Naked Science Forum

Non Life Sciences => Physics, Astronomy & Cosmology => Topic started by: pharmacist2030 on 12/08/2012 14:18:38

Title: Is there a certain trajectory that launching spacecraft should follow?
Post by: pharmacist2030 on 12/08/2012 14:18:38
Is there a certain pathway that spaceships should pass through before reaching the space?
Title: Re: Spaceships
Post by: CliffordK on 12/08/2012 20:50:08
Are you meaning "rockets"?  or "spaceships"?

Obviously the shuttle was the largest of the "spaceships" that we have made to date.  Anything larger would likely be built on Earth (or on the moon), in pieces, then and assembled and fueled in pieces in space. 

The key to our current rocketry is that "energy is expensive", so a lot is done to minimize the energy expenditure.

Most of the rocket launches are initiated near the equator, and launched eastward to utilize the intrinsic motion of the earth.  However, "polar orbits" would be launched northward or southward. 

Where one would assemble a spaceship in space would be up to the team.  The international space station was launched into a low earth orbit which is easiest to get to from Earth. 

The Earth/Moon L1 Lagrangian point ( would be a logical place for a space station and collaboration efforts between future Earth and lunar colonies. 

If you look at the Lagrangian gravity contours, it might suggest launch pathways.


If one needs to alter the direction of travel, then a slingshot around the moon may help save energy.  The launch may also involve several orbits around the earth.

Here is a diagram of the STEREO satellite launch. (  The "stereo ahead" and "stereo behind" satellites used slightly different paths and lunar encounters to end up going in opposite directions around the sun.

Title: Re: Spaceships
Post by: wolfekeeper on 13/08/2012 01:16:36
To get to space, a rocket just needs to go straight up.

But you may be thinking about when a rocket launches into orbit.

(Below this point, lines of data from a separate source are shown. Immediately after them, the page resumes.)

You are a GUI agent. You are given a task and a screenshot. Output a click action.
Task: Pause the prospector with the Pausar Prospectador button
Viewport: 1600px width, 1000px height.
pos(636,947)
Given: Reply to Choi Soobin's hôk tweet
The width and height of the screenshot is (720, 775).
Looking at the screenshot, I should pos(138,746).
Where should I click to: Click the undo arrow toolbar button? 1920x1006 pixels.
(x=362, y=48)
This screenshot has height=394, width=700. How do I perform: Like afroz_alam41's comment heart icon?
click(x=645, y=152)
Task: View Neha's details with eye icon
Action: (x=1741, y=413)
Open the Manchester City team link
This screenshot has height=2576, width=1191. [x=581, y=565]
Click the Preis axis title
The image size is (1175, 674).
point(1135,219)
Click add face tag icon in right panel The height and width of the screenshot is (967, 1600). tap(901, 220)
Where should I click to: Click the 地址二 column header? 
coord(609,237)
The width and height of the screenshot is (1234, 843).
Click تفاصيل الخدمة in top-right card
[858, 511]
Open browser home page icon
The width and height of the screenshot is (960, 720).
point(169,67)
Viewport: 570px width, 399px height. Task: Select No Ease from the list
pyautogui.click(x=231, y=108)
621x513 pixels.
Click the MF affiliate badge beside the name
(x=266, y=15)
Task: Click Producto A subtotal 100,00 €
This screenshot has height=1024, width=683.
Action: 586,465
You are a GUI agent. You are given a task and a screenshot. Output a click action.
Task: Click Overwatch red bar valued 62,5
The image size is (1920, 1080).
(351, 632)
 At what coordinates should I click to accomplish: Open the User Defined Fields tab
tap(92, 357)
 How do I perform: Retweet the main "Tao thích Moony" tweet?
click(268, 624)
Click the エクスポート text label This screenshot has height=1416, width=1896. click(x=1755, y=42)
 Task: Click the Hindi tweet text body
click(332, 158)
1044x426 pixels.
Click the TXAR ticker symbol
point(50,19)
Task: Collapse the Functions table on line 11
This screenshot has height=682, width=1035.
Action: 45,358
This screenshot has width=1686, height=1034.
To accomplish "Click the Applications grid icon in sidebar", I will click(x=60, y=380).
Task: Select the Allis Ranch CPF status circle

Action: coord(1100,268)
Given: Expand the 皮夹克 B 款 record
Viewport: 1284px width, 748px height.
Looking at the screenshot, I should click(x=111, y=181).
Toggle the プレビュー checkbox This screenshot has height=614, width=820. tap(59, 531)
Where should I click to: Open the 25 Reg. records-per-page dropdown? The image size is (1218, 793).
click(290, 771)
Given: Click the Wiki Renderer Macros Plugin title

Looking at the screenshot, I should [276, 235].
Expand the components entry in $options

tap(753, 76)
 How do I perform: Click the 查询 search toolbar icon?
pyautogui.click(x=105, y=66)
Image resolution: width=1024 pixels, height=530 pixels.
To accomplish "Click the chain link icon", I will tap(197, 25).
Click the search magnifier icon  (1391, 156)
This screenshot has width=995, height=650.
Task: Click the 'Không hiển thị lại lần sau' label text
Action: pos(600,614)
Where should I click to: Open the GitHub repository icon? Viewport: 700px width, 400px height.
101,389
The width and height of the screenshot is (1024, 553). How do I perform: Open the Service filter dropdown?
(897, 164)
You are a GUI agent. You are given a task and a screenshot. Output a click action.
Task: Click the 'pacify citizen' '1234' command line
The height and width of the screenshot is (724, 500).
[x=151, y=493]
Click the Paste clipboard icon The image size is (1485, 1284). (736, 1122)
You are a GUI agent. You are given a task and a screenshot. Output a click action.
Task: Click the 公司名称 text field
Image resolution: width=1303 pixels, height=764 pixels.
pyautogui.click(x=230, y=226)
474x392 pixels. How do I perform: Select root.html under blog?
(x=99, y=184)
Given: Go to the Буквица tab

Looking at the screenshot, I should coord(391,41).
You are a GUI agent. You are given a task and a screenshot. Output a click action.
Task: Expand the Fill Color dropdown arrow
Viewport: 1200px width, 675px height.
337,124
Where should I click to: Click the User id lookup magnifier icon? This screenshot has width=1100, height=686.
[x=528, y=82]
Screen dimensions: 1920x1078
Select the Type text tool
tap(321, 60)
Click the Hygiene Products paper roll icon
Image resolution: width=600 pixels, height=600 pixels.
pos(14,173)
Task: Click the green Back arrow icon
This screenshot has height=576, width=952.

In that case, there's a particular path (more properly referred to as 'trajectory') that gets the vehicle into orbit using the minimum amount of fuel, which allows the vehicle to carry the biggest possible payload.

The typical trajectory starts at the surface of the Earth and goes off at an angle close to vertical and progressively leans over between 30-40km and eventually goes horizontal until it reaches orbital speed at the target altitude (which is usually above 160km).

This trajectory avoids going too fast through the thick bits of the air, and this saves fuel, although it costs more fuel because the vehicle has to go more slowly initially,so the vehicle has to hold itself up on rocket fuel for longer before it reaches orbit, so it's a careful trade-off.